2. Overview
- What’s NoSQL?
- Distributed DB basics
- FaunaDB
- Fauna Query Language (FQL)
- Demo!
- Questions
3. NoSQL
- AKA Not Only SQL
- Common usecases: real-time, big data
- K-V, document store, graph…
- Generally scale horizontally
- Store data based on its access patterns, in contrast to relational
4. NoSQL compromises
- Many do not provide ACID guarantees
- BASE (basically available, soft state, eventually consistent) guarantees
- Consistency (in the CAP sense) usually loses out, though not always
- PACELC!
5. Distributed system consensus
How can we reach agreement across nodes, given that they may fail or become
unreachable?
- Paxos
- Google Spanner, Neo4J
- Raft
- Consul, FaunaDB
Consensus algorithms formally proven (TLA+)
7. Calvin transactional protocol
- 2012 paper by Thomson et al
- Transaction scheduling and data replication layer
- Separate ordering transactions from executing transactions
- Deterministic ordering -> execute transactions in parallel across replicas
- Linear scaling, no single point of failure
- Clock skew doesn’t matter, so no need for atomic clocks (Spanner)

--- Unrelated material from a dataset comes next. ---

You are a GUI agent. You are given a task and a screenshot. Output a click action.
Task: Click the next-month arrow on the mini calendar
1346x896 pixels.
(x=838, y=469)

8. Calvin transactional protocol
However, there’s a price!
- Transactions can’t happen interactively
- Transactions must be pure
- Minimum latency as transaction window must finish
9. FaunaDB
- Multiple paradigm NoSQL (document, relational, graph)
- Each transaction is a single query expression
- ACID guarantees, snapshot isolation to strict serializability
- Serverless (generally) pricing model
- Used by nVidia, Nextdoor & others
10. FaunaDB Transactions
- Uses Calvin + Raft
- Coordinator node chooses a snapshot time with which to make read
requests.
- If there are writes, a commit phase starts. Reads include last update
timestamps -> optimistic lock acquisitions.
- Read timestamps + writes committed to transaction log.
- Transaction resolution in parallel across data partitions.
- A transaction is committed and durable if no concurrent write to any read
values has occurred.
11. Fauna Query Language (FQL)
In SQL terms:
Schema ~=> Database
Table ~=> Class
Row ~=> Instance
12. Fauna Query Language (FQL)
Can do the usual things like creating a database (schema) and class (table)
CreateDatabase({name: "employees"})
CreateClass({name: "office"})
Note that class structures are not defined at create time!
13. Fauna Query Language (FQL)
If all members of a class should share a property, we can add an index.
CreateIndex({
name: "office_by_id",
source: Class("office"),
terms: [{ field: [ "data", "id" ] }],
unique: true
})
14. Fauna Query Language (FQL)
We can also use lambda functions inside an FQL expression
Map(Arr("MCR","LON","NYC"),
Lambda("office_id",
Create(Class("office"), {data: "id", Var("office_id")})))
This will create three offices for us.
15. Fauna Query Language (FQL)
Plus other ‘traditional’ programming concepts like:
- Let-bindings
- If statements
- Filter/map/foreach/take
Expressive enough to capture business logic in a database transaction.